Dr. Don Shirley (Mahershala Ali), an African-American classical-trained pianist [is] on a jazz-trio tour in a part of 1960’s America that’s not prepared to embrace integration. In his search for a chauffeur, Don makes the curious choice of Frank Anthony Vallelonga, a.k.a. Tony Lip (Viggo Mortensen), a loudmouth Italian cliché temporarily off the Mob payroll as a bouncer back in New Yawk. They sure as hell don’t get off to an amicable start, with Don sitting like a king in a chic apartment above Carnegie Hall. Tony tells his client that he’s open-minded, claiming that “my wife and I had a couple coloreds over for drinks.” (In an earlier scene, two black men working in Tony’s home drink from glasses that he later trashes.)
What follows is a reverse twist on Driving Miss Daisy, as the duo set off on an eight-week concert tour filled with dangerous obstacles. Driver and passenger have two things on their side: Tony’s muscle and The Negro Motorist Green-Book, a travel guide published from 1936 to 1966 to assist black travelers about where to stay and what to avoid in the Jim Crow South. Welcome to Green Book, the winner of the Toronto Film Festival’s People’s Choice Award this year that’s “inspired” (that word!) by their real-life friendship.

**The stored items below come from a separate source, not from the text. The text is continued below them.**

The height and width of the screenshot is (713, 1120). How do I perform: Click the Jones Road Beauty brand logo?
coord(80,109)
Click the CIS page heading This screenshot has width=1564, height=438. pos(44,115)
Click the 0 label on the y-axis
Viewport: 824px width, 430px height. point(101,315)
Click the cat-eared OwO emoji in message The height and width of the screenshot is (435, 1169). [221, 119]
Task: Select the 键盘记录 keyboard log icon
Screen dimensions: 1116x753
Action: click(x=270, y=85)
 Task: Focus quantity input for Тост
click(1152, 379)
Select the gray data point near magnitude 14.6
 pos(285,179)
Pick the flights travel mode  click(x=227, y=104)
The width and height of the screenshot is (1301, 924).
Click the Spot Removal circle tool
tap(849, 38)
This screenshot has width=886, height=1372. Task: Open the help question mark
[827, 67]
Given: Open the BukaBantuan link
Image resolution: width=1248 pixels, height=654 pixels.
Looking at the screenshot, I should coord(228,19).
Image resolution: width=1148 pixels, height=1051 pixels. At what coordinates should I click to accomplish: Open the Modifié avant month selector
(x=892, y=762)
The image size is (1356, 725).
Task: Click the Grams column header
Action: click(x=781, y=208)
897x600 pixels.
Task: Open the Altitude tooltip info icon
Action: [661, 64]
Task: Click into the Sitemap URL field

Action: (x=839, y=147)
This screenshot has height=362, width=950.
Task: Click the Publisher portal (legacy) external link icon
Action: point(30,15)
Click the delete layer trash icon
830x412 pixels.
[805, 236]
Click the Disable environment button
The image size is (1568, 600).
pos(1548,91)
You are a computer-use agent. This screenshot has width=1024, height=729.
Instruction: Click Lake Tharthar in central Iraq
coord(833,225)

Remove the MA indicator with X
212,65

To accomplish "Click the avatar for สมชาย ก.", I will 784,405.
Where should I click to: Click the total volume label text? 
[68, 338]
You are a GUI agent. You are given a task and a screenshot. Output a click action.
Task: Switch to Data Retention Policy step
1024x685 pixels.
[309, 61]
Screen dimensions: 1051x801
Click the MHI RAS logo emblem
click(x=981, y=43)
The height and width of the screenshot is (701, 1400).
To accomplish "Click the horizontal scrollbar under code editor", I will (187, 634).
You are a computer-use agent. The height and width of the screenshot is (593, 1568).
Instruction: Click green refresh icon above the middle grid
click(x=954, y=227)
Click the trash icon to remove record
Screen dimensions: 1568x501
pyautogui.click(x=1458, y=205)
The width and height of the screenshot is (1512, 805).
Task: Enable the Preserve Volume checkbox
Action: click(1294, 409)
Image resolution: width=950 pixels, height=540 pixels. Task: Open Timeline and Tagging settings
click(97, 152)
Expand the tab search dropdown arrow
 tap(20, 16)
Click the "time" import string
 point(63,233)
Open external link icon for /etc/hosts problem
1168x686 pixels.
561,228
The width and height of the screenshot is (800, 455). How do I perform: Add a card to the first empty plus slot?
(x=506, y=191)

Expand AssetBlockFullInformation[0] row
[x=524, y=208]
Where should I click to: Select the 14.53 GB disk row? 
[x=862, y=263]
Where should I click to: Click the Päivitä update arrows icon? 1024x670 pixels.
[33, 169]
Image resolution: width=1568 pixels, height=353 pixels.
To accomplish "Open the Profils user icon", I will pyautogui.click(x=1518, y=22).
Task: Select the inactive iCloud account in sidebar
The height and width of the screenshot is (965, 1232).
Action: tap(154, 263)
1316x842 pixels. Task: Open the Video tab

Famed for the gross-out comedies he made with his brother Bobby — dump all you want on Dumb & Dumber, but Kingpin is immortal — Peter Farrelly’s impressive solo directorial debut the movie’s shifting tones; co-written by Farrelly, Brian Hayes Currie and Tony’s son, Nick Vallelonga, the script is filled with a piercing gravity that deepens the funny business. There are easy laughs when Tony teaches Don about the wonders of fried chicken while the musician helps his driver write letters home to his wife, Dolores (Linda Cardellini). And there are also bruising glimpses into a time when racial profiling had the law on its side. Green Book is a movie about class as well as race, and Farrelly rightly refuses to paint a pretty picture.
Ali, a Best Supporting Actor Oscar winner for Moonlight, is superb at finding the buried rage in a refined artist challenging fellow Americans who never accepted the abolition of slavery. He makes us see that Don is on his own when it comes to finding a place to belong. And the actor, who had help from a pianist double in the club scenes, is simply stupendous at showing Don alive in his art. Tony senses his genius, but is horrified that Don doesn’t know Chubby Checker or Little Richard. “I’m blacker than you are,” the working-class driver snaps.
Mortensen is terrific, having beefed up by 30 pounds to play this bruiser with a Bronx honk and the dazed realization that his fists can’t change a damn thing. Sure, Tony roughs up white hypocrites who applaud the musician onstage and then bar him from their restaurants. But don’t mistake him for another white savior. The role is a game-changer for an actor, whose dramatic chops are a given (see his Academy nods for Eastern Promises and Captain Fantastic) but proves he’s got a real flair for comedy that feels revelatory. He and Ali could take their own double act on the road.
Green Book ends in a gush of Christmas-themed feel-good that will probably drive some folks nuts. But look closer and you’ll see that Farrelly never forgets the shadows lurking outside the fierce but fragile connection that Don and Tony have forged over two mercurial months on the road. Simplistic? Maybe. But in a time when our nation is more divided than ever, the movie offers the possibility of redemption. Thanks to the dream team of Mortensen and Ali, audiences will be cheering. And they’ll be right.